Last Call for MIX ended yesterday, and we got a good deal of good feedback.
Thank you!
I see three items that haven't been clearly dealt with:
1. Brian, you suggested that "deprecated TLS-protection" ought to be
removed from the spec, if only because no one has implemented it yet. Would
you be satisfied with marking the concept as "at risk" when entering CR?
Chrome certainly will have an implementation, probably before CR is
published, and it's entirely possible that someone at Mozilla will decide
that the concept is both sane and worth implementing. Seems like a good
compromise, and very much in-line with CR as a "call for implementations".
2. David, were my responses to your questions in
http://lists.w3.org/Archives/Public/public-webappsec/2014Dec/0053.html
sufficient (modulo the additional examples you requested), or do you
believe we need to normatively modify the spec in some way?
3. Michael, did Brad's proposed changes to the spec (
http://lists.w3.org/Archives/Public/public-webappsec/2014Dec/0048.html)

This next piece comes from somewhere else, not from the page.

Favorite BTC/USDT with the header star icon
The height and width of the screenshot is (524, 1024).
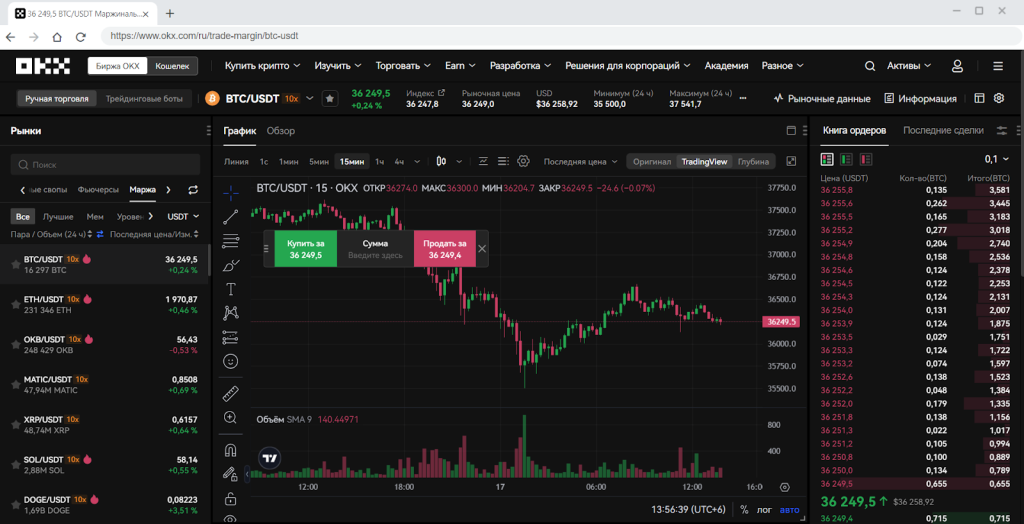[x=330, y=99]
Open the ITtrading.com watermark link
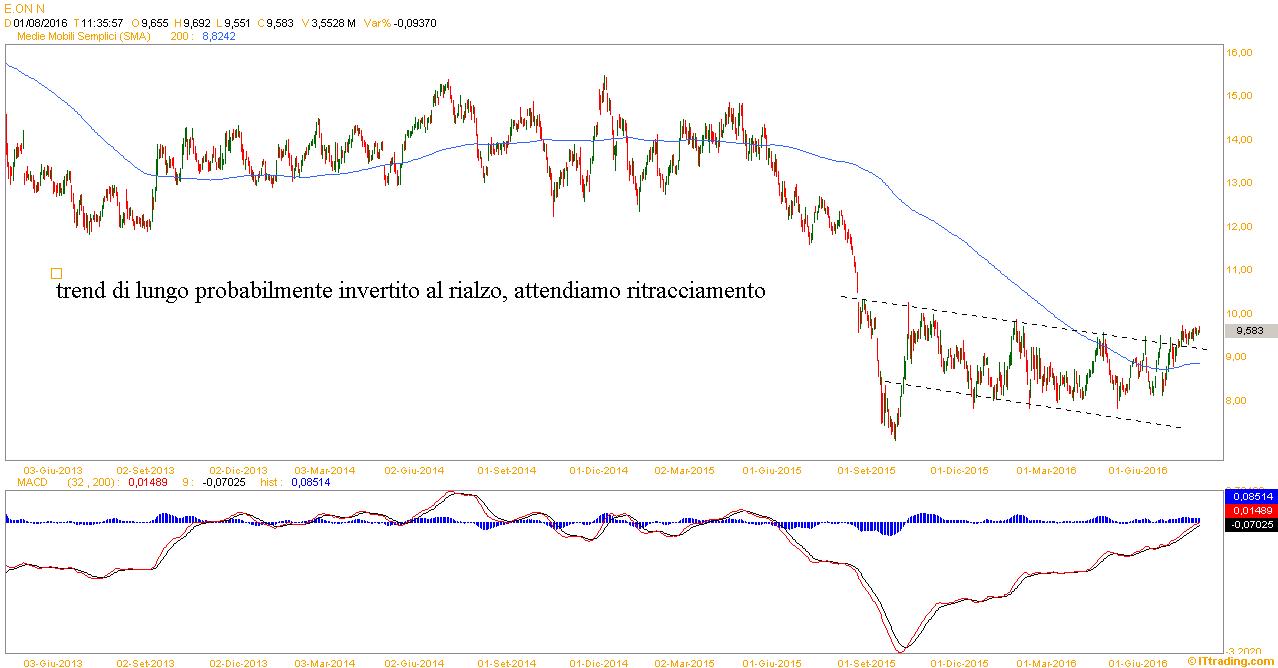The height and width of the screenshot is (668, 1278). tap(1231, 661)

sufficiently address your concerns?
Are there other pieces of feedback I've missed, or whose authors believe
haven't been adequately addressed? Barring negative responses here, I'd
like to issue a CfC next week to kick off the formal process of moving to
CR.
Thanks!
--
Mike West <mkwst@google.com>, @mikewest
Google Germany GmbH, Dienerstrasse 12, 80331 München,
Germany, Registergericht und -nummer: Hamburg, HRB 86891, Sitz der
Gesellschaft: Hamburg, Geschäftsführer: Graham Law, Christine Elizabeth
Flores
(Sorry; I'm legally required to add this exciting detail to emails. Bleh.)